§ Instructions to follow: Once the pictures are set aside, repeat all of the data below exactly.

§ Data provided:
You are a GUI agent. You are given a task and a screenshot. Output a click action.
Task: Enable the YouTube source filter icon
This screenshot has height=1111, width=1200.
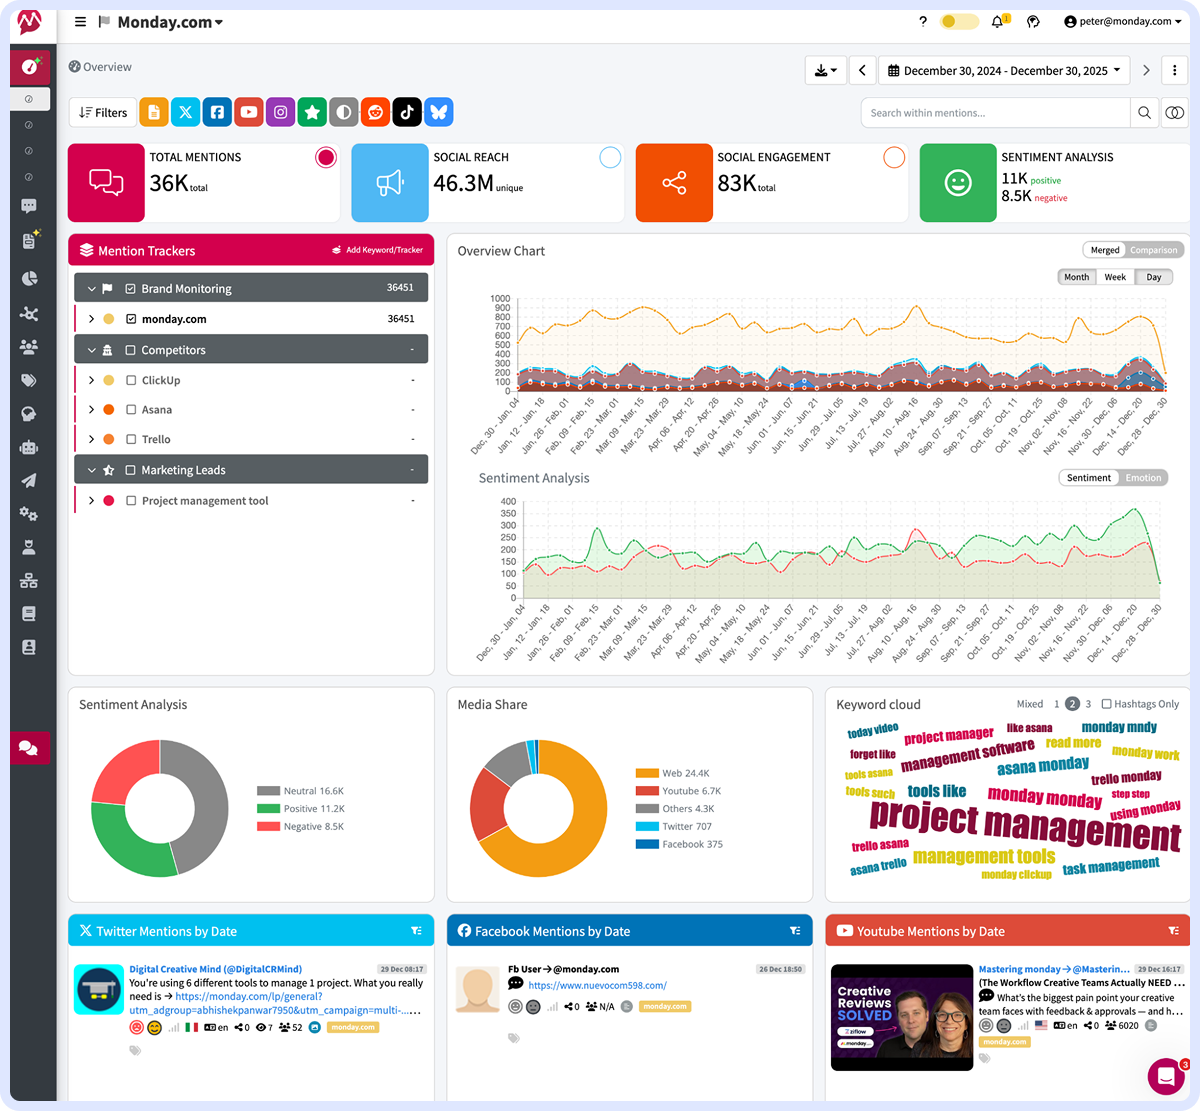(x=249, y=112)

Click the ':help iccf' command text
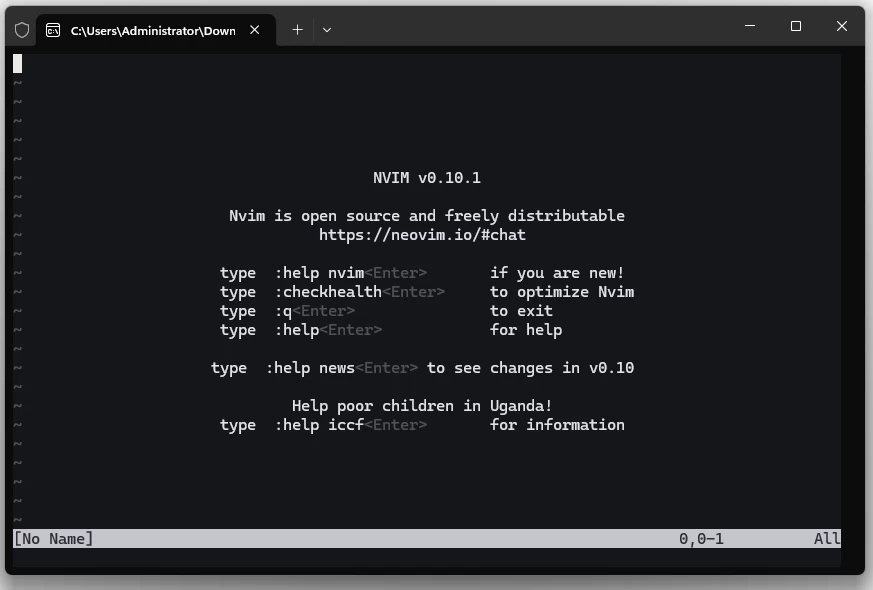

§ Solution for this exercise:
You are a GUI agent. You are given a task and a screenshot. Output a click action.
Task: Enable the YouTube source filter icon
This screenshot has height=1111, width=1200.
(x=249, y=112)

Click the ':help iccf' command text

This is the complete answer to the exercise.